Nach dieser Einführung ging es dann am Nachmittag an die Utrecht University und zu dem gemeinsamen Gruppenfoto:
Dienstagnachmittag: Utrecht University
Der Dienstagnachmittag stand ganz unter dem Label „innovative Lernräume“. Zunächst wurde uns der Sticky Campus vorgestellt. Eine Art Roadshow, die das Zusammenspiel zwischen kollaborativer Software für distance –group-learning und für Präsenz-Gruppen-Lernphase erklärt.
„The focus of the roadshow is a mobile, student-centred digital classroom that you can try out at your institution over a four week period. You provide an empty space and we’ll create a fully-configured pop-up active learning classroom that will act as a focal point to bring all your stakeholders responsible for learning space developments together.“ (http://www.thestickycampus.com)
Grundsätzlich war die räumliche, offene Gestaltung der gesamten Universität beeindruckend.
Technisch fand ich die Möglichkeiten des Aufzeichnens von Mathematikvorlesungen, oder Veranstaltungen mit vielen Formeln beeindruckend. Das Bild zeigt eine von innen beleuchtete Glasscheibe, auf der die Dozent_innen ihre Gleichungen aufschreiben können, die dann wiederum im Videoschnitt so gedreht werden, dass die Studis der Entwicklung der Gleichungen gut folgen können. Auf einmal gab es mit der Einführung dieser Glasscheibe ganz viele Linkshänder_innen an der Utrecht University 😉
Mittwoch, 28.11.2018
Mittwochvormittag gab es bei SURF in Utrecht Arbeitsphasen im Sinne eines binationalen kollegialen Austausches mit den gematchten niederländischen VertreterInnen, die von verschiedenen Hochschulen der Niederlande angereist sind.

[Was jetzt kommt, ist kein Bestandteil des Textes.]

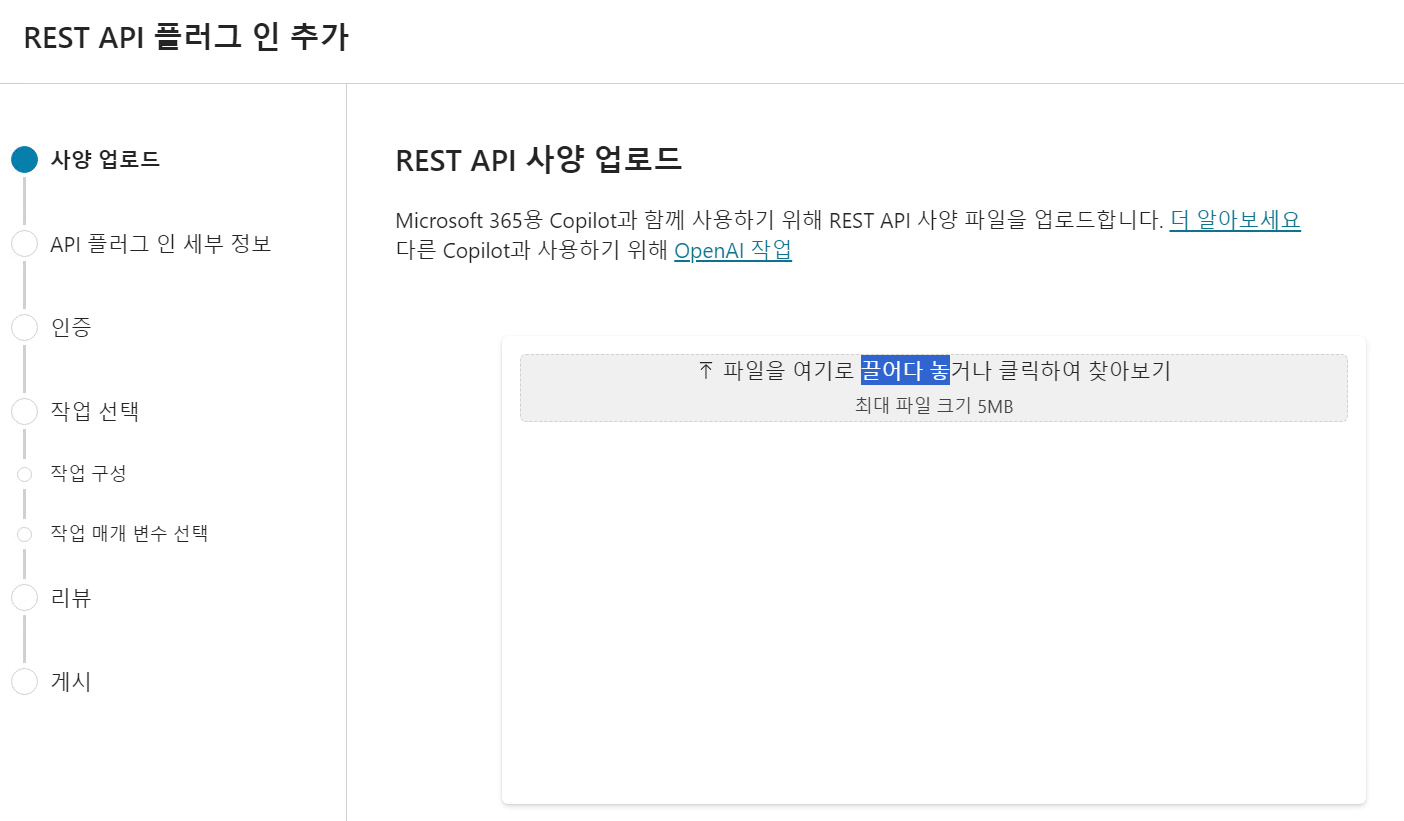
Task: Click the small 작업 매개 변수 선택 circle
Action: pos(24,534)
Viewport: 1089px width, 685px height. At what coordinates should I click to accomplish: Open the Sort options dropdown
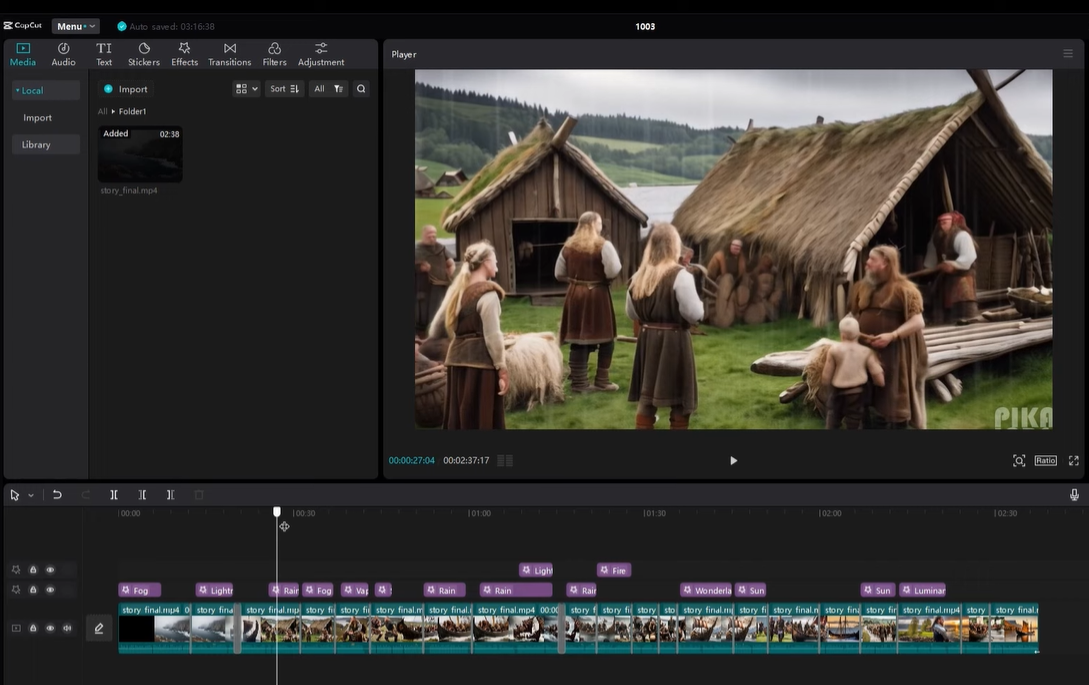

Meine Workshoppartnerin war, ähnlich wie ich, sehr an der Gestaltung innovativer Lernräume interessiert und hat mir eine Vielzahl verschiedener Artikel und Konferenzen genannt, die sich aus wissenschaftlicher Perspektive mit diesem Thema beschäftigen. So zum Beispiel auch bei SURF: https://www.surf.nl/en/innovationprojects/customised-education/flexible-and-personal-learning-environment.html
Alles in allem kann ich sagen, dass ich sehr beeindruckt war, aber auch positiv und optimistisch die Heimreise angetreten habe. Vielleicht sind die Niederlande schneller und an einzelnen Stellen schon weiter, aber, wir können in Deutschland zum Beispiel sehr stolz darauf sein, dass wir viel stärker auf Open Source Lösungen abzielen. Das allein ist schon ein Grund, warum wir in bestimmten Kontexten langsamer sind. Open Source Lösungen anzupassen und die Community für deren Weiterentwicklung aufzubauen, dauert einfach sehr viel länger. Auch haben wir nicht wirklich ein Infrastrukturproblem. Vielmehr braucht es die Vernetzung der engagierten Akteur_innen, die sich aus unterschiedlichen Perspektiven mit dem Thema des Lehrens und Lernens in digitalen Zeiten beschäftigen. Und gerade für diese Vernetzung war ich sehr dankbar, Teil einer solch kreativen, kommunikativen und interessierten Gruppe zu sein. Danke auch an das Team vom HFD und von SURF für die großartige Organisation!